[rrd-developers] patch/tuning for very large RRD systems (was "Re: SQL Backend request")

Fri May 25 17:46:39 CEST 2007

Hi Val,

On Fri, May 25, 2007 at 03:21:22AM -0700, Val Shiro wrote:
>
> Could you please highlight your RRD structure for 300,000 targets? I
> assume this is mainly ports activity and you have hundreds ports per
> switch or you referring to some other systems (more complicated).
> Also, how many metrics per RRD do you have?

Generally, just two (ds0 and ds1, typically inbound and outbound rates)
since 99.9% of our RRD stuff is gathered with MRTG.

Just to be complete: we have some junipoll, and some small custom
collectors running, but those are negligible.

> How many different templates are you using?

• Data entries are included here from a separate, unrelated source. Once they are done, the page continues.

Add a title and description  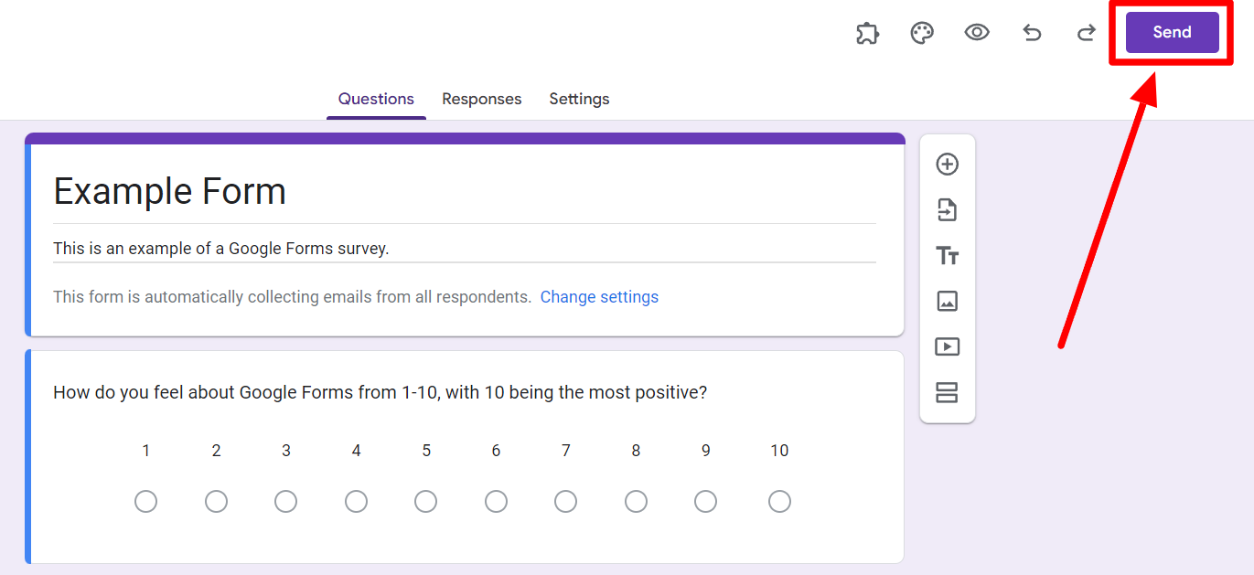pyautogui.click(x=948, y=256)
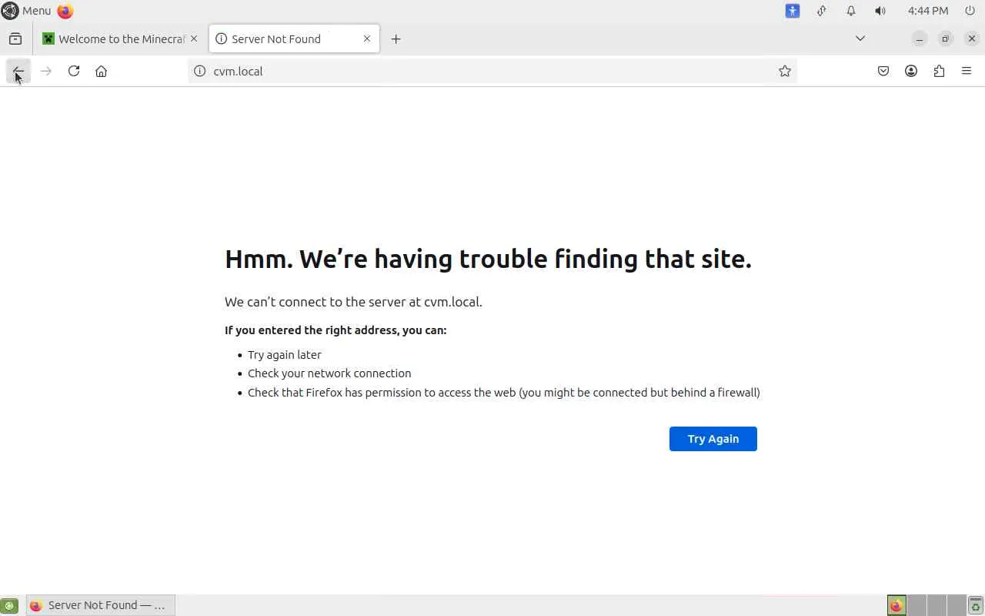Screen dimensions: 985x616
Task: Open a new tab with the plus button
Action: point(396,39)
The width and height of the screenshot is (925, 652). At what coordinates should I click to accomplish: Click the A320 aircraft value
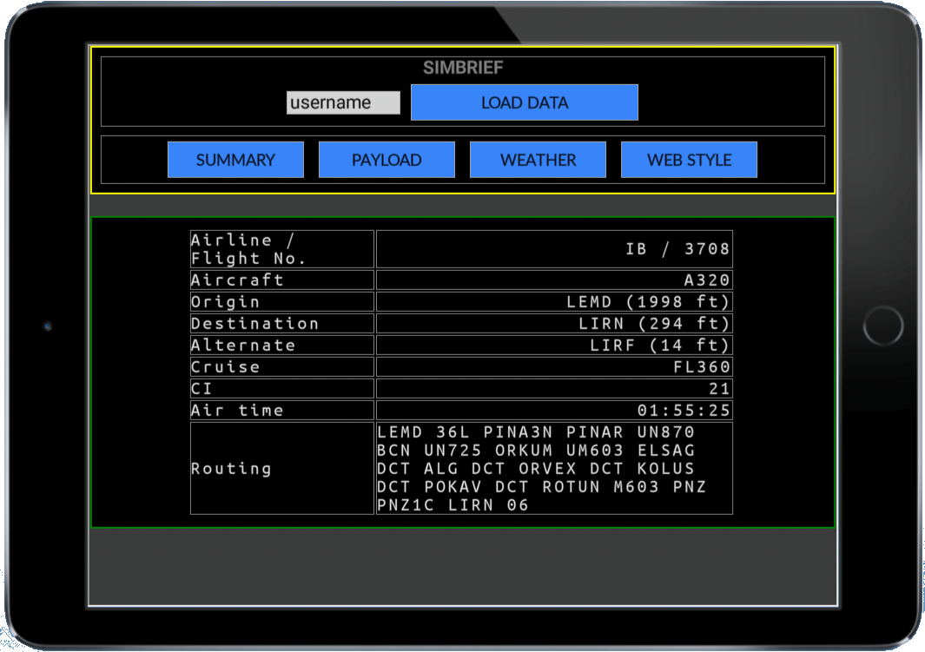point(707,280)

Do you mean MRTG cfgmaker templates?  We happen to have 3 (high
capacity interfaces, normal interfaces, and Cisco MSFC interfaces).
This isn't really pertinent to the overall system's performance.
(We only reconfigure once per day.)

> What is physical size of your RRD archive?

We've tested with both with standard MRTG files that are 103KB (8 RRAs:
4 AVERAGE, 4 MAX) and our own production system in which we extend RRA
0 (the five minute averages) up to store 1 year or 5 years of rates,
resulting in RRD files of 1.7MB or 8.2MB respectively.  Over 99%
of them are 1.7MB.

The RRD file size is not particularly pertinent to the performance once
unnecessary readahead is suppressed.  Instead, what is pertinent is
the number of RRD file hot pages/blocks and the fault rate (resulting
from page replacements if necessary (when buffer-cache is scarce)
and from block boundary crossings within RRAs as time passes).
This is determined by the number of RRAs with a given update frequncy
and the size of those RRAs.

> Are you
> split your archive between disks, or all files on same disks and in
> single location.

They're all on a single file-system of about ~750GB in size, on
a logical volume on a RAID-10 of 16 x 2 disks on a fiber-channel
attached SAN (EMC DMX-3).

> I'm doing study on infrastructure with 500,000+
> targets for at least four groups of target systems (UNIX, Linux,
> NT and Network). Because of infrastructure size I'm planning to use
> Z/Linux with SuSe 9.0. Any recommendations?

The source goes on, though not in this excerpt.